La Sabina è insomma al bivio: la devastazione del territorio non va d’accordo con lo sviluppo turistico, vale a dire con uno sviluppo sostenibile e di lunga durata. L’enorme diffusione di agriturismi negli ultimi anni è stata un segnale di fondamentale importanza per la Sabina, che pian piano ha iniziato a proporsi quale valida alternativa al turismo enogastronomico e culturale che fino a quel momento era stato accecato dagli splendori del Chianti, della Valdorcia o delle colline umbre. Per poi accorgersi di questo “paradiso rurale” a due passi dalla Città Eterna, dove il paesaggio è sempre verde, dove i tramonti sono irripetibili, dove la Primavera è incomparabile, dove l’atmosfera paesana è rimasta quella di sessant’anni fa… e dove i prezzi per mangiare e per dormire sono mediamente la metà di quelli della Toscana e dell’Umbria!
Sapranno gli amministratori locali (ma anche e soprattutto la Provincia e la Regione) difendere, valorizzare e (finalmente) promuovere in modo adeguato la Sabina? Un progetto come quello di un “Parco agricolo e culturale della Sabina” crediamo sia un’idea valida per contrastare gli odierni fenomeni di degrado para-metropolitano. Un parco che non avrebbe gli stessi vincoli restrittivi di un’area protetta tradizionale, non vietando la caccia e la pesca se non in ristrette riserve faunistiche, che fra l’altro in parte già esistono.
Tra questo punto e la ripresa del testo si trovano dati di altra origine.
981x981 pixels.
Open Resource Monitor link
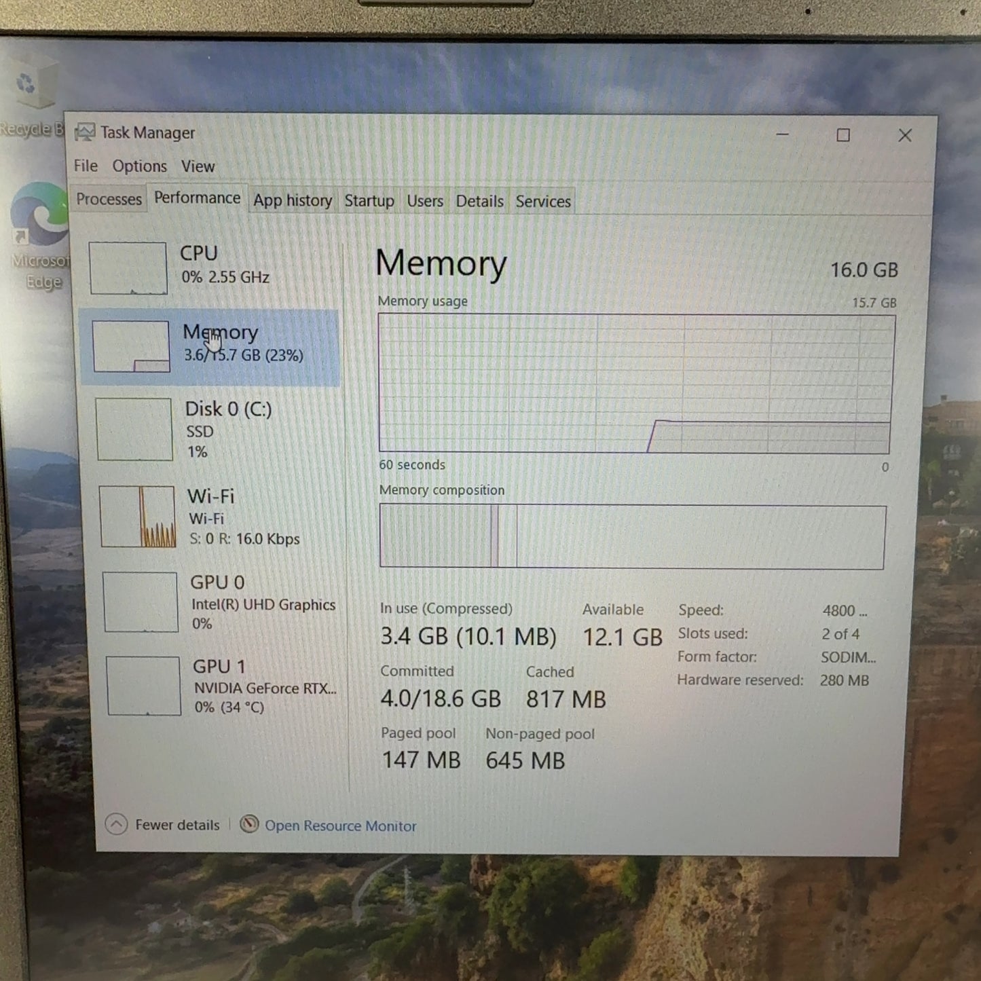(340, 826)
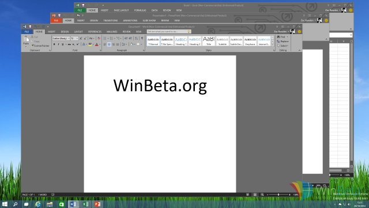Select the Format Painter tool

click(x=40, y=46)
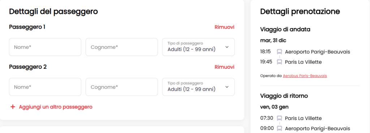The image size is (370, 133).
Task: Focus the Cognome field for Passeggero 2
Action: coord(122,87)
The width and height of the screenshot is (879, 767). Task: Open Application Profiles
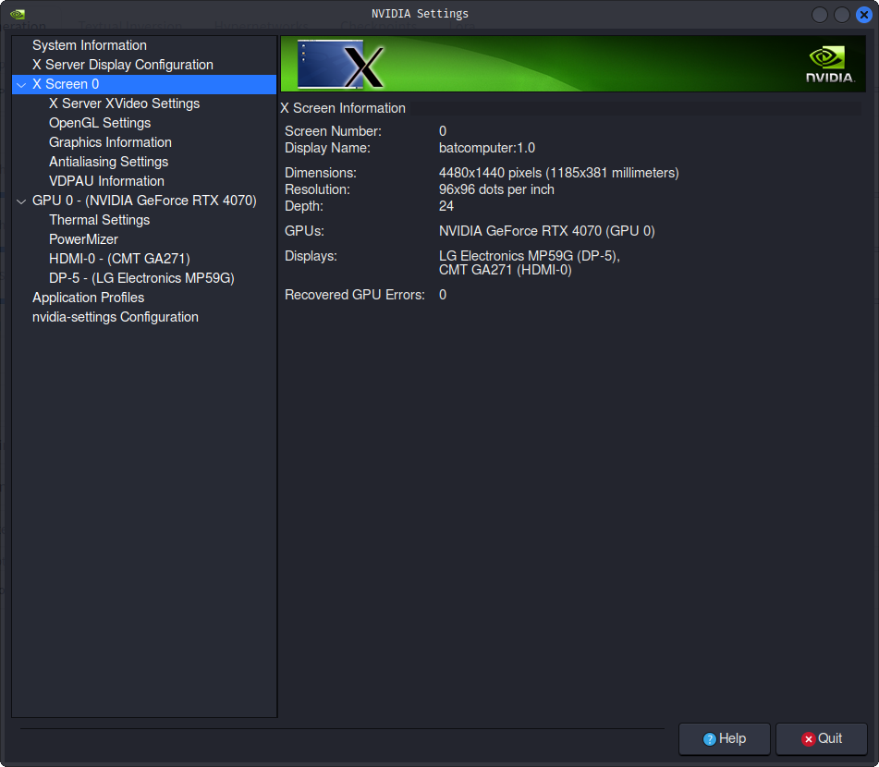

Un parco vastissimo, che comprenderebbe tutte le aree rurali della Sabina (Sabina Tiberina, Farfense, Lucretile, Turanense e Reatina). Iniziativa interessante sarebbe quella di includere anche le aree storicamente sabine ricadenti in Umbria (i territori cioè di Otricoli, Calvi e in parte di Narni), per dar vita a un grandioso progetto di valorizzazione e promozione dell’intera sub-regione sabina e delle sue peculiarità.
Confidiamo nell’interessamento al progetto delle svariate associazioni ambientaliste e culturali della zona. Qui si deve iniziare a proporre qualcosa di innovativo e costruttivo. Il semplice indignarsi e denunciare i guasti perpetrati in questa terra non basta più. Occorre passare al “contrattacco”. Prima che sia troppo tardi.